Premo v. Moore, U.S. 131 S.Ct. 733, 740 (2011).

1. Motion to Quash

Jahanian first contends that his counsel was ineffective by failing to file a motion to quash the indictment or obtain a ruling on a motion to quash filed by Cindy Jahanian. As discussed above, Jahanian contends that the indictment was insufficiently specific as to whether specific pieces of property were stolen, and from who they were stolen.

In connection with Jahanian's state habeas corpus proceeding, counsel submitted an affidavit noting that the indictment identified specific types of merchandise it alleged was stolen, and that counsel concluded, based on his legal research, that a motion to quash was not supported by the law and would have been unsuccessful. He also had a trial strategy to argue that the State failed to connect specific merchandise to specific retailers. A more specific amended indictment would have undermined that strategy. SH at 200.

Texas law provides that "a motion to quash will be allowed if facts sought are essential to give notice, and unless the fact is essential, the indictment need not plead evidence relied on by the state." State v. Rivera, 42 S.W. 3d 323, 329 (Tex.App.-El Paso 2001). It thus appears that counsel's analysis was correct and that a motion would have been futile under Texas law. Counsel is not required to make futile motions. Koch v. Puckett, 907 F.2d 524, 527 (5th Cir. 1990).

The state habeas court found that the affidavit was credible, and that the decision not to move to quash the indictment was the result of reasonable trial strategy. This decision is not unreasonable on the facts or the controlling law. Jahanian is not entitled to relief on this claim.

2. Admission of eBay Spreadsheet

Jahanian next claims that counsel was ineffective by failing to object to the admission of a spreadsheet showing eBay sales receipts. Jahanian, however, fails to demonstrate any grounds on which the spreadsheet was inadmissible, and the state habeas court noted that the evidence was admissible. SH at 207 (Finding # 14). Counsels' failure to raise a meritless claim did not constitute deficient performance. See, e.g., Sones v. Hargett, 61 F.3d 410, 415 n.5 (5th Cir. 1995) ("Counsel cannot be deficient for failing to press a frivolous point").

3. Co-Defendant's Testimony

Jahanian next contends that counsel was ineffective by failing to object to the testimony of his co-defendant Elizabeth Espirit. While Jahanian characterizes Esprit's testimony as "uncorroborated," counsel noted that her testimony was corroborated by surveillance video of Esprit committing thefts with other co-defendants, thus linking her to the conspiracy. The state habeas court found that counsel's cross-examination established that Esprit met petitioner on only one occasion, he never directed her to do anything, and she never saw him handle any stolen property, or testified that she knew of any illegal activity by petitioner. SH at 202.

RAW DATA:
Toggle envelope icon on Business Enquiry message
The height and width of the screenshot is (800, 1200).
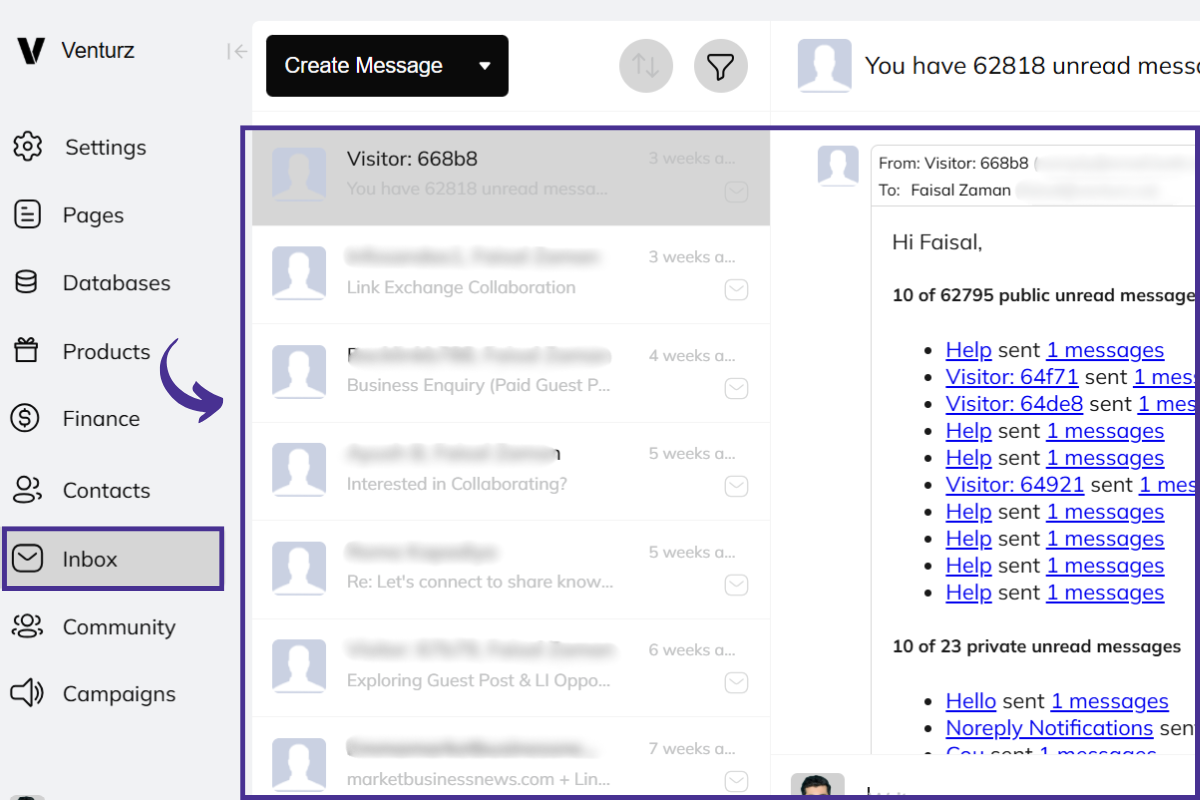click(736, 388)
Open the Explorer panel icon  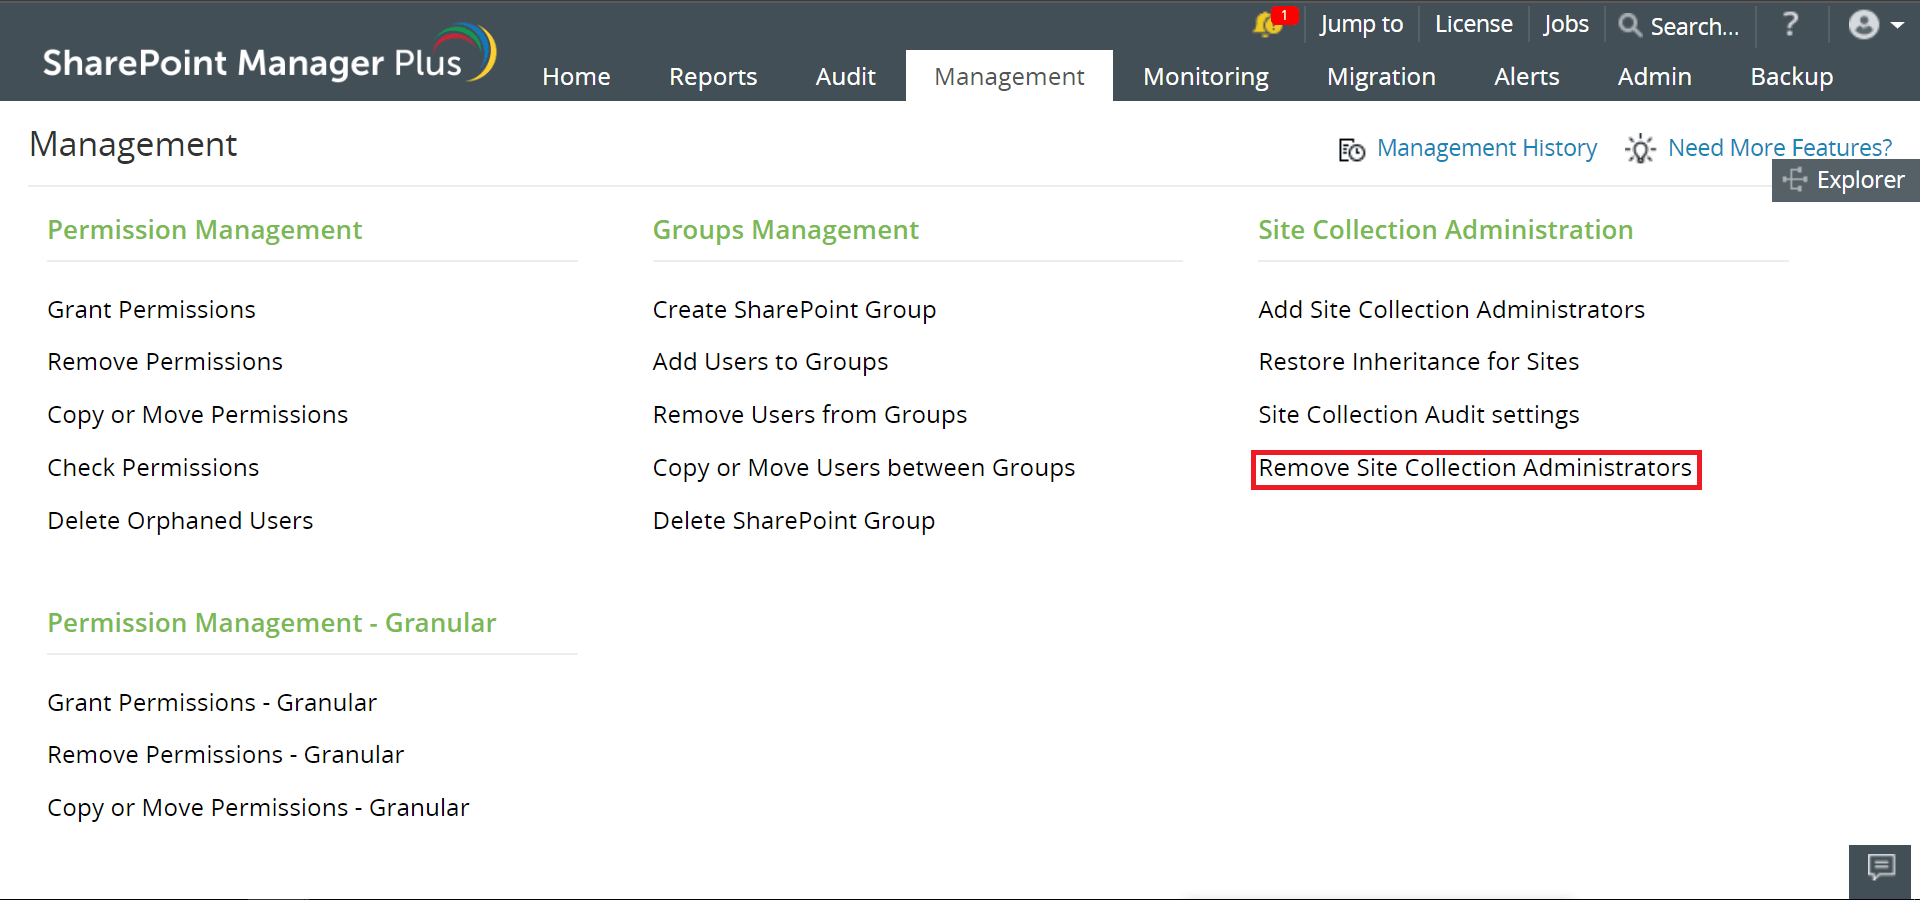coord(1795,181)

THE EXERCISE:
Using the court opinion excerpt, answer these:
1. What trial strategy did counsel say a more specific amended indictment would have undermined?
2. What did the spreadsheet Jahanian says counsel should have objected to show?
3. What did counsel say corroborated the co-defendant's testimony?

TASK SOLUTION:
1. Arguing that the State failed to connect specific merchandise to specific retailers.
2. eBay sales receipts.
3. Surveillance video of her committing thefts with other co-defendants.